Our boat operators—two women born around the time my wife and I started dating—also said unemployment benefits were next. “At least I don’t have a family to take care of,” added the captain. Both women were what is best described as fairly chill about the whole situation.

Chill wasn’t an uncommon reaction to pending economic fallout. The pain from a looming shutdown of a massive portion of Hawaii’s economy—tourism—was met with relative equanimity. The reasons for such a reaction, as best I could tell, were twofold: an awareness of native vulnerability, and a strong sense of ohana, the Hawaiian word for family.

Measles, for instance, wiped out half the native Hawaiian population in the 19th century. Devastating epidemics are still remembered on the islands today. In fact, we were treated to a Hawaii protest on Saturday with native Hawaiians asking us to “go home now” to “protect our elders” and reminding us that “Aloha also means goodbye.” The protest was peaceful and, in friendly Hawaii fashion, the protesters literally said “please.”

The mandated 14-day visitor quarantine, and not the protests, is what shut tourism, sending people home. It won’t be easy for the islands. Roughly 20% of Hawaiian jobs are directly, or indirectly, tied to tourism. That number probably understates the impact. Tourism is the economic engine of the state. Hawaii’s population is about 1.4 million. About 10 million people visit the state each year.

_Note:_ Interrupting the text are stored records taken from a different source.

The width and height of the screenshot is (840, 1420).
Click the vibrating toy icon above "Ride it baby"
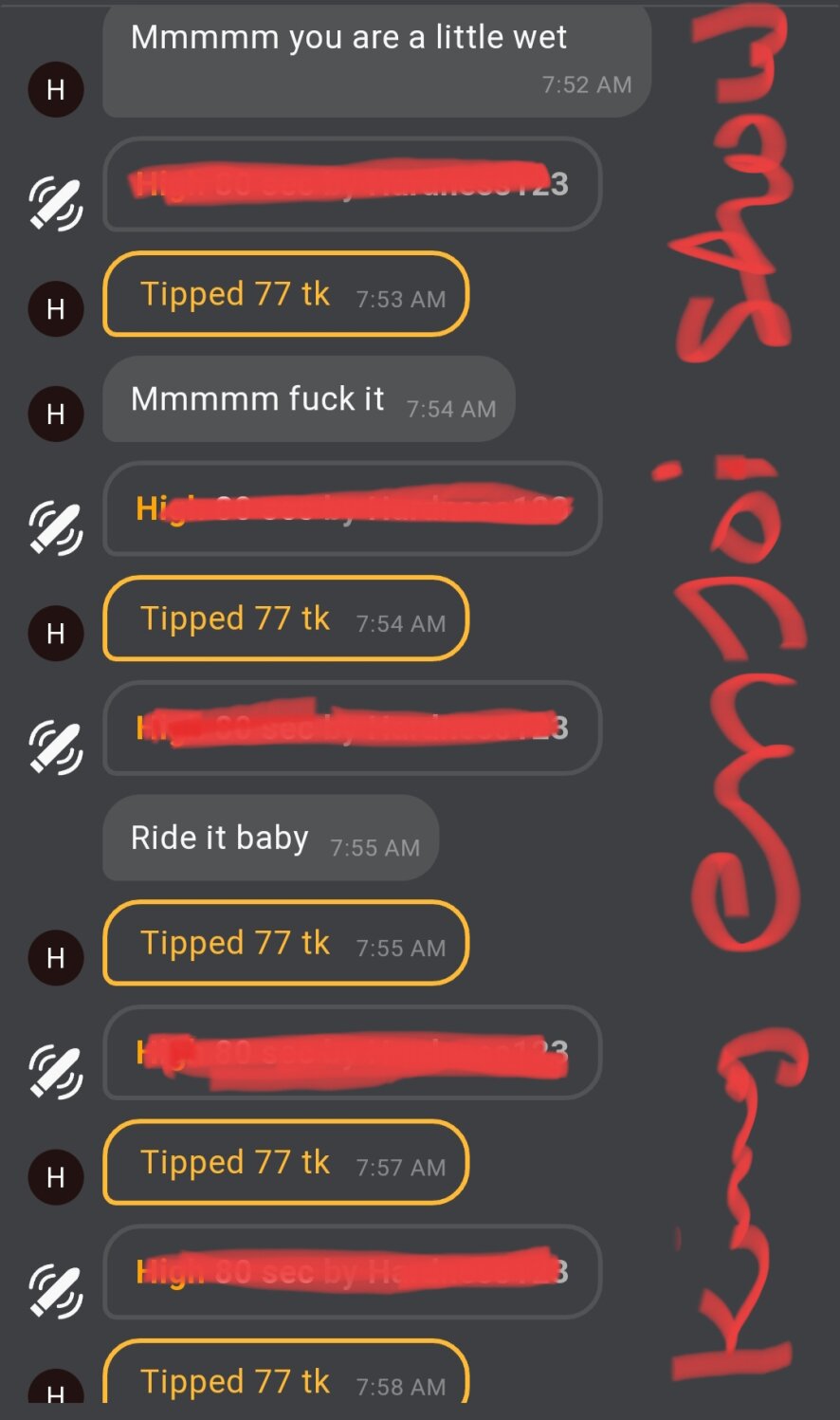56,747
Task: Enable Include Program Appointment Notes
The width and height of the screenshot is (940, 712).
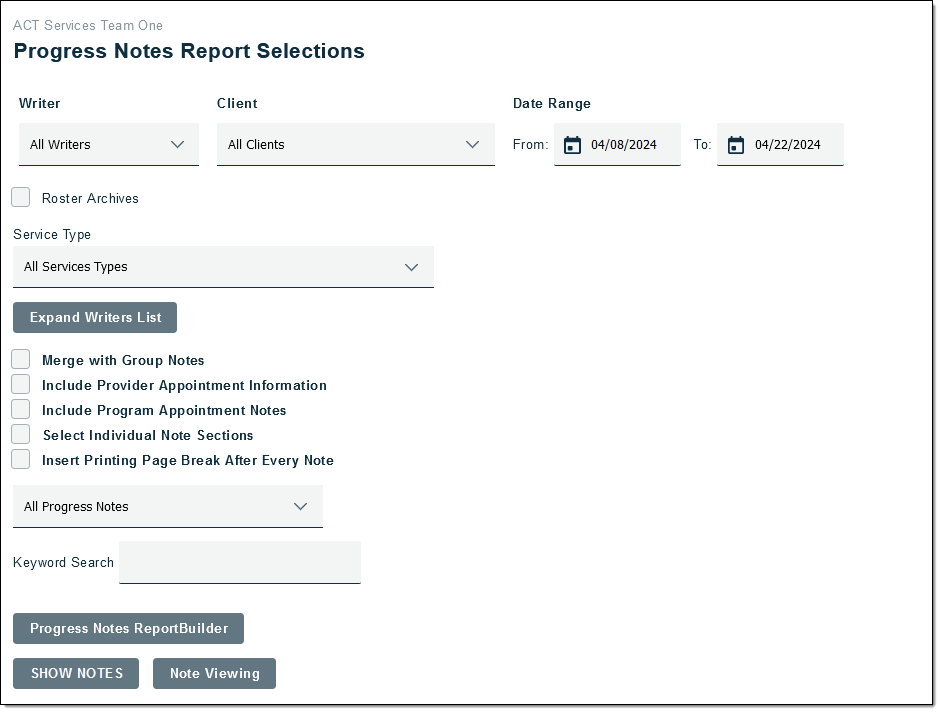Action: coord(21,409)
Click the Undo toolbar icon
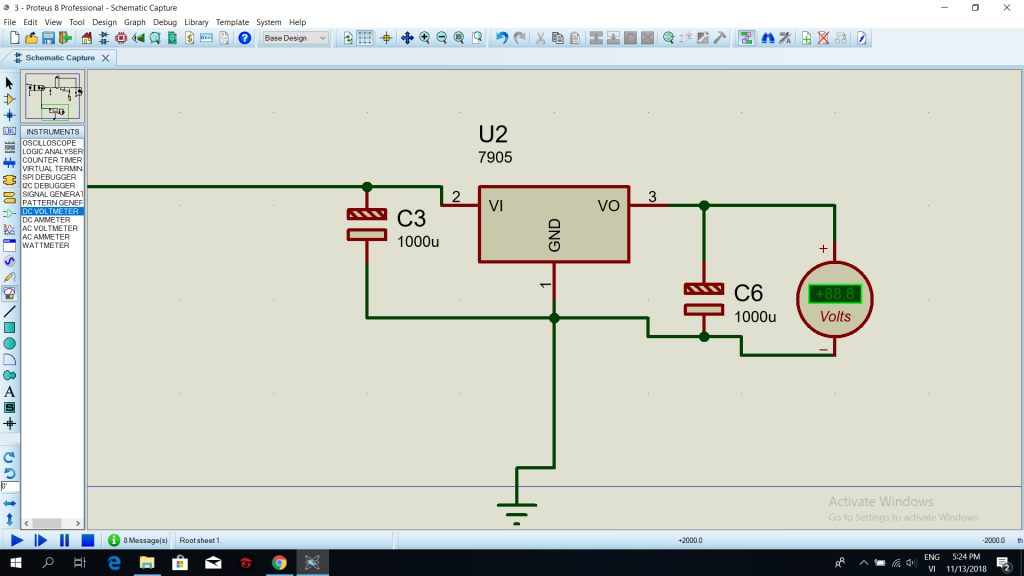1024x576 pixels. click(x=502, y=39)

Everyone knows pain is coming. The question “How’s business,” was consistently answered “Slow,” whether it was at a local shaved-ice outlet or one of the few stores still open to pedal flip-flops and sunscreen. Slow was an understatement. “Crickets,” as my teens would say, was more like it. Nothing was going on by the end of the vacation.

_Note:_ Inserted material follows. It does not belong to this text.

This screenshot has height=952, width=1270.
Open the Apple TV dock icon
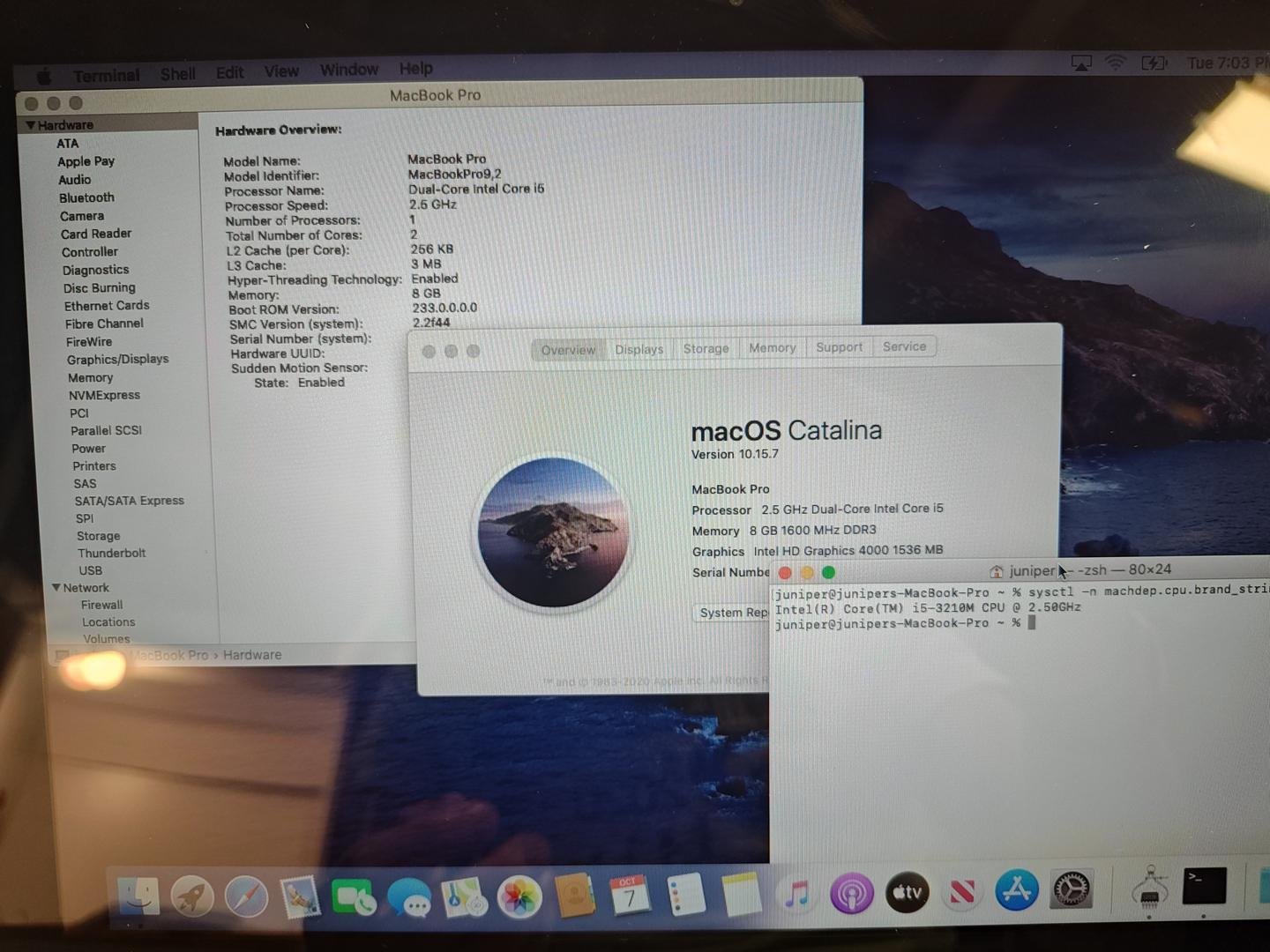pyautogui.click(x=907, y=893)
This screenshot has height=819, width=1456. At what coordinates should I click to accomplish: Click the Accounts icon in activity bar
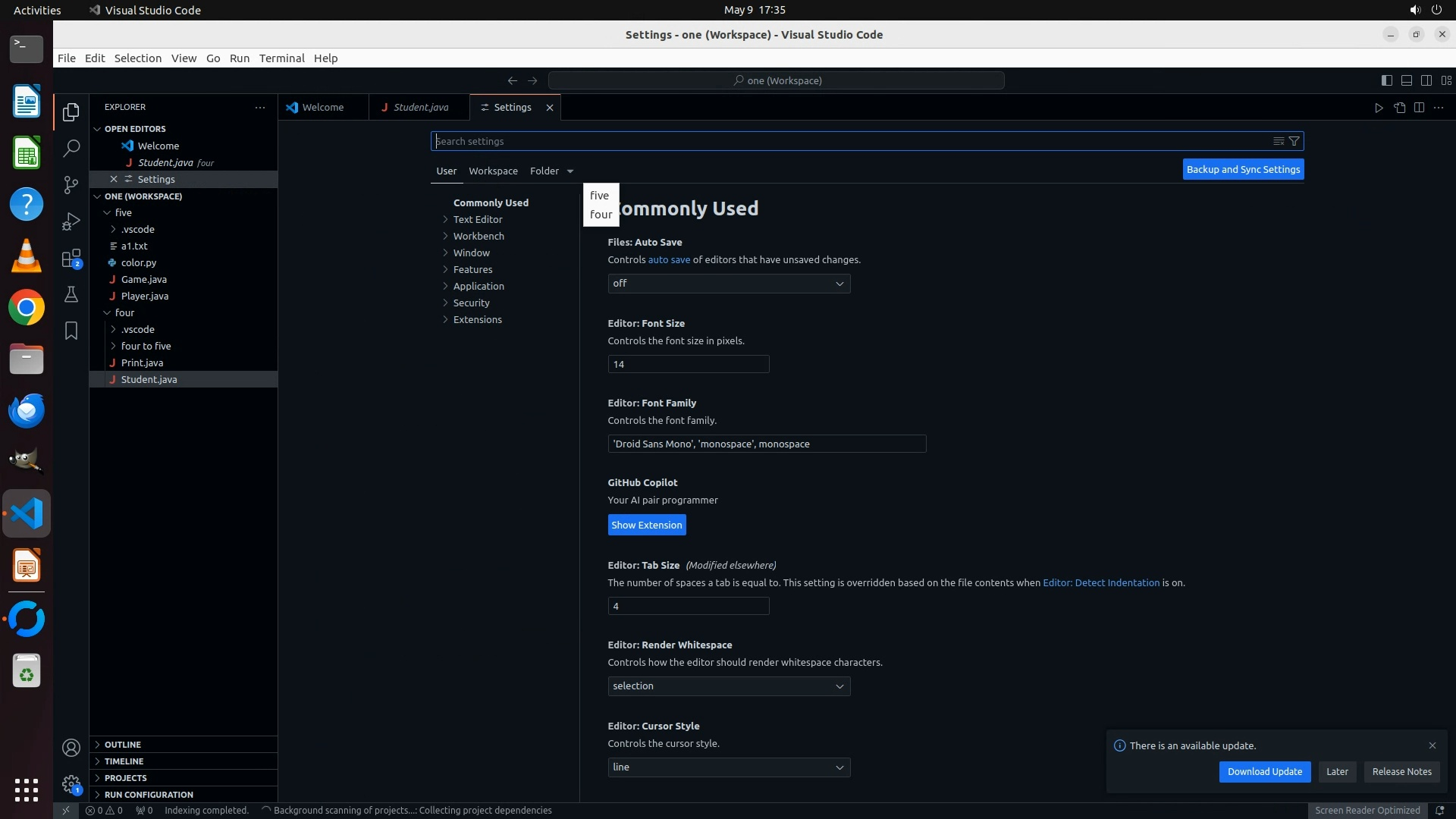point(71,748)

Fear, of course, was also expressed by some businesses—mainly by local retailers worried about an existential crisis. Restaurants appeared to be in better shape, with the bulk of the pain felt by hourly employees. Groceries were still doing brisk business.

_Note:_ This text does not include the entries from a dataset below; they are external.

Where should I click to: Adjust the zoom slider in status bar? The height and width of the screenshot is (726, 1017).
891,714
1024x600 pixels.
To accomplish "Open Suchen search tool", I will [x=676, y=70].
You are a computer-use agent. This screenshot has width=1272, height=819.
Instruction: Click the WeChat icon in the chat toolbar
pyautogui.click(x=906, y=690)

Overall, there was an absence of vitriol for the governor or local government. The vast majority of those I spoke with supported the moves. Some vitriol, in fact, was reserved for not acting faster. There was more concern about the health of elders than the health of the economy.

That’s the attitude which can be a good model for the rest of the country.

Hawaii, which became the 50th state only about 60 years ago, still has a very different culture from the mainland. There is a recognition by all age groups: Ohana requires sacrifice. There is also a serene belief that things will be better down the road.

Optimism in trying times is another good lesson of all for those of us who spend all our time worrying about stock markets and the global economy. Unemployment is going to spike, in Hawaii and on the mainland. And it will take a shared effort at all levels of society and government to recover. But things will be better down the road.

What about the Hawaiian stocks? Hawaiian Airlines’ parent company, Hawaiian Holdings (ticker: HA), is down about 62% year to date. Bank of Hawaii (BOH) is off about 41%. Both declines are worse than the drops of the Dow Jones Industrial Average and the S&P 500. What’s more, Hawaiian municipal bonds have dropped about 5% in recent weeks. They still yield less than 2%. No one, it appears, expects the state to run into trouble.

As for the virus: There were about 70 cases on the islands as of Tuesday evening, local time. when we returned home. There are about 115 cases as of Saturday evening, up about 15 cases over the past day. Growth in the number of cases has remained slow in recent days. It isn’t yet a trend, or victory, but it’s good news.

Corrections & Amplifications

An earlier version of this story misspelled the name of a local school teacher. She is Barbara Sarbin, not Barbara Sarban.